Dış politikada da iflas etmiş durumdayız. Yurtta barış dünyada barış. Herkesle barış içinde yaşayacağız. Niye kavga edelim? Hangi gerekçeyle kavga edelim? Kavgadan hep zarar görüyoruz. Müttefik ilişkilerinde de son derece dikkatli olmamız gerekir. ABD ile müttefiksek, Türkiye'yi güvenlik açısından 3. derecede riskli olarak tanımlayamaz, tanımlamamalı. Müttefiksek bize karşı olmamalı, Ortadoğu'daki terör örgütlerine silah vermemeli. Bu silahlar günü gelir Ortadoğu'daki ülkelere döner. Ortadoğu'da kan dökülmesinden bıkmadınız mı? Herkesin önünde söylüyorum Ortadoğu'ya barışı getirecek olan parti biziz.

CHP'lilere uyarı

Bazen CHP tabanında 'Biz' değil, 'Ben' mücadelesinin yapıldığını görüyorum. Bu bizim tarihimize ve geleneklerimize aykırıdır. Bunu CHP'nin içinde belli çevrelere aşılayan 12 Eylül darbe hukukudur. Bütün CHP'lilere söylüyorum, eğer bir kişi 'Ben ne olacağım' diye düşünüyorsa, hemen derhal CHP'den ayrılsın. Bunu şunun için söylüyorum, CHP'li olmak demek bir dava adamı olmak demektir. Sıradan bir parti kimliği değildir bu. Çünkü CHP avukatların bürolarında bir dilekçeyle kurulmadı. CHP'nin tarihi savaş meydanlarında yazılmıştır. Demokrasiyi savunmak, kadın erkek eşitliğini savunmak, çağdaş eğitim ve üniversitelerin bilim üretmesini sağlamak, bilim insanlarını yüceltmek bizim temel görevimizdir. 'Ben yapacağım, ben bilirim o yapamaz' diyorsan buradan gideceksin. Demokrasi kavgası vereceğiz. Bir bedel ödenecekse vatandaş değil, önce biz ödeyeceğiz.

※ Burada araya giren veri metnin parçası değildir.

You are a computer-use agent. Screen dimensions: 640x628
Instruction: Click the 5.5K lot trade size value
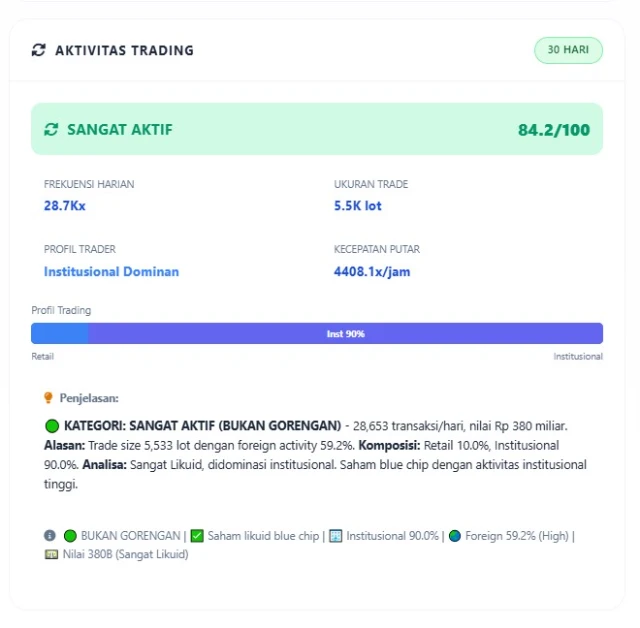tap(358, 206)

'Kimlik, inanç, yaşam tarzı üzerine siyaset vatan hainliğidir'

Dava adamı olarak üç şeye dikkat edeceğiz. Bir hiç kimsenin kimliğini, inancını, yaşam tarzını siyasete alet etmeyeceğiz. Kim bu üç konu üzerine siyasetini inşa ederse açık ve net söylüyorum, onun adı vatan hainidir. Vatandaşı kamplaştırarak siyaset yapılamaz. Yapıyorlar bu siyaseti ve toplumu bundan çekip çıkarmak gerekir. Onun için 2019'a hep birlikte hazırlanacağız. 2019 sıradan bir seçim değil. Önümüzde iki seçenek var: Demokrasiden yana olanlar ve diktatörlükten yana olanlar. Hangi görüşten olursa olsun demokrasiden yana olan bütün güçlerin ortak ses çıkarması lazım. Demokrasiyi bir kurtaralım ondan sonra oturur konuşuruz. Demokrasiyi savunmak bu ülkenin çocuklarına namus borcudur. Otoriter rejimi savunmak Türkiye'yi karanlığa götürür."